**Supplied material:**

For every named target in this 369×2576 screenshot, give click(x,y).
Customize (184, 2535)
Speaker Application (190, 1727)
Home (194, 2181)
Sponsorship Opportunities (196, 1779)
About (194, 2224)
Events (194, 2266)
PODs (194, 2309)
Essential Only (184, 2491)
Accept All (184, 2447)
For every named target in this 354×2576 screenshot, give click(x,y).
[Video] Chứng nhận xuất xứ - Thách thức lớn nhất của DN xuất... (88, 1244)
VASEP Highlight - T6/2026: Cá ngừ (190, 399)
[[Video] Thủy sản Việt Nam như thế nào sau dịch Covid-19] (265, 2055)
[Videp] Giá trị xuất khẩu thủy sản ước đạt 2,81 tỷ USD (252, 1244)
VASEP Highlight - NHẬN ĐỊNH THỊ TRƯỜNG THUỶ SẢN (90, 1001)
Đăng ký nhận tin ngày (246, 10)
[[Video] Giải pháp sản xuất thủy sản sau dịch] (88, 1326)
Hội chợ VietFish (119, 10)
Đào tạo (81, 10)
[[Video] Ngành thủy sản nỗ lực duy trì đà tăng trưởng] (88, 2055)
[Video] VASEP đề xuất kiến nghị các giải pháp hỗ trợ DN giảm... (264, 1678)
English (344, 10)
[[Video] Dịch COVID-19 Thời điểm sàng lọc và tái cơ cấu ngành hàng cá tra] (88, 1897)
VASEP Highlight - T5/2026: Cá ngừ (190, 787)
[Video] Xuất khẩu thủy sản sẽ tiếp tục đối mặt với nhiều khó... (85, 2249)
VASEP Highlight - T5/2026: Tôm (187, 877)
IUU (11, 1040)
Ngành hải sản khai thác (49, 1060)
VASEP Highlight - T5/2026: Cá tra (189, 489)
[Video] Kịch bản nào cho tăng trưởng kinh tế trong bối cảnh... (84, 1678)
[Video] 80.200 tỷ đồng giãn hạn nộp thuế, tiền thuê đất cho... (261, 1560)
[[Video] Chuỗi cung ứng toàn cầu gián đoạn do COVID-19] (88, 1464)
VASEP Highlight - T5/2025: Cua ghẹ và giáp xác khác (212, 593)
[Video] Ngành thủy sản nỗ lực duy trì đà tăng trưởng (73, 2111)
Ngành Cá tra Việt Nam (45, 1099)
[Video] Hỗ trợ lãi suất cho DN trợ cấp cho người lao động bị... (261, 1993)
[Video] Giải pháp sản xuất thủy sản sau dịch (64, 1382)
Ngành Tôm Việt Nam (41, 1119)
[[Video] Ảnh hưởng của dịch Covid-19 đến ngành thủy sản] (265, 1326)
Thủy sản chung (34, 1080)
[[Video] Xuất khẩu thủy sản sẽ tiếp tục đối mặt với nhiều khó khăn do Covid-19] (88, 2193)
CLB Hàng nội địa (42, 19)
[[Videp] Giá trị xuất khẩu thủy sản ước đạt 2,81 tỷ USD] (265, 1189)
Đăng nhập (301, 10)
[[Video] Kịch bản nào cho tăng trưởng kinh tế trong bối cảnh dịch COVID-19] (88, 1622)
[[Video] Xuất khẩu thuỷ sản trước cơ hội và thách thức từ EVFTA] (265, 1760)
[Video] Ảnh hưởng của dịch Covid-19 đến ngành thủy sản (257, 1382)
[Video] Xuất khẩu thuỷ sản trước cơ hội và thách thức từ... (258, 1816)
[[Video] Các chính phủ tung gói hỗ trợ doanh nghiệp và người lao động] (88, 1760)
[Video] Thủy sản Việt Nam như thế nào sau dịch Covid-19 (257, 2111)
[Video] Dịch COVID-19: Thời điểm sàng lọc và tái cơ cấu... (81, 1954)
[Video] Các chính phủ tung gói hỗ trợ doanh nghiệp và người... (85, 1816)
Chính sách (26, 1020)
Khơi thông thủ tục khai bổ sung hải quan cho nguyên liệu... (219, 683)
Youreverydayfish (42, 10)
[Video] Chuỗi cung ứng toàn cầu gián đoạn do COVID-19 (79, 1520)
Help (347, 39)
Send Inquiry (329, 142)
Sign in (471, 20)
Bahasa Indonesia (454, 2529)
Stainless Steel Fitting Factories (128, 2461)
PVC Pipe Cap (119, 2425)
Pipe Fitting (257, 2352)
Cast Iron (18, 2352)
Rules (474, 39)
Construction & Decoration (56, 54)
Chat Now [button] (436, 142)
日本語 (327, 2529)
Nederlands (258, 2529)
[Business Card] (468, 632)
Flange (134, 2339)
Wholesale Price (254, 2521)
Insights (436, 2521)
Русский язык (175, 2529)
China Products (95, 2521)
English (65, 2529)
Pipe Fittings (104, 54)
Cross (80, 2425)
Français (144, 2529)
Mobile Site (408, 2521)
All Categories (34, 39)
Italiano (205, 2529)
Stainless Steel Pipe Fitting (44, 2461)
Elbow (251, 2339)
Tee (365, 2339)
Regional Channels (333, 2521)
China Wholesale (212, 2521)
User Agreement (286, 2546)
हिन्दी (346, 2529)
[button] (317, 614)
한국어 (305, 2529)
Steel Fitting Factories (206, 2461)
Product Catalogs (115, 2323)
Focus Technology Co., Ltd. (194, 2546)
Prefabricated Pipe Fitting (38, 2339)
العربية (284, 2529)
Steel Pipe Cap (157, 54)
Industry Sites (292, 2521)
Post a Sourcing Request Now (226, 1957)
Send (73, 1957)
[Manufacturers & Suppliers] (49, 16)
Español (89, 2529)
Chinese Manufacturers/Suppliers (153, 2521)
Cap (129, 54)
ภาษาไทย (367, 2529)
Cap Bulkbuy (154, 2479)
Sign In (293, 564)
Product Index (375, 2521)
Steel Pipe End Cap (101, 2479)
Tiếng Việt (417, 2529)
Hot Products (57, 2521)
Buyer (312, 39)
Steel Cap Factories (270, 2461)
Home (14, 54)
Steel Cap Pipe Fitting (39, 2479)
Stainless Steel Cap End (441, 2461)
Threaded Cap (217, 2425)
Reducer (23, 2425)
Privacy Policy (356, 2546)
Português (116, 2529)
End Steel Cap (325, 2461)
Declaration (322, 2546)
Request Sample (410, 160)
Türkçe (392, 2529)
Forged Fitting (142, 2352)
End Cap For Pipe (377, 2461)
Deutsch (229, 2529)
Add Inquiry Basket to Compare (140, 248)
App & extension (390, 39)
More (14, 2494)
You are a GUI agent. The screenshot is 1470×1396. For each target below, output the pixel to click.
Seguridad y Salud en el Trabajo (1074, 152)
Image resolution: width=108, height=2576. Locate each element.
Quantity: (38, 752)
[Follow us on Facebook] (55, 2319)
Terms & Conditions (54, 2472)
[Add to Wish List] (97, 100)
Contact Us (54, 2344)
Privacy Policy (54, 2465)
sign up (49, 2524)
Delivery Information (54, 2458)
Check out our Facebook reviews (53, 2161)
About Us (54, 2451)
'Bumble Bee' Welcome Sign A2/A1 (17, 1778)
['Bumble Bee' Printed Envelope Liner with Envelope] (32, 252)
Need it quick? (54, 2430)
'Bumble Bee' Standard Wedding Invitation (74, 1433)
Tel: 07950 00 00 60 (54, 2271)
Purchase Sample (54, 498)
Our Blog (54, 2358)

**Activity:**
Looking at the data above, say how many lines include the string "Pipe" and add nothing.

**Output below:**
9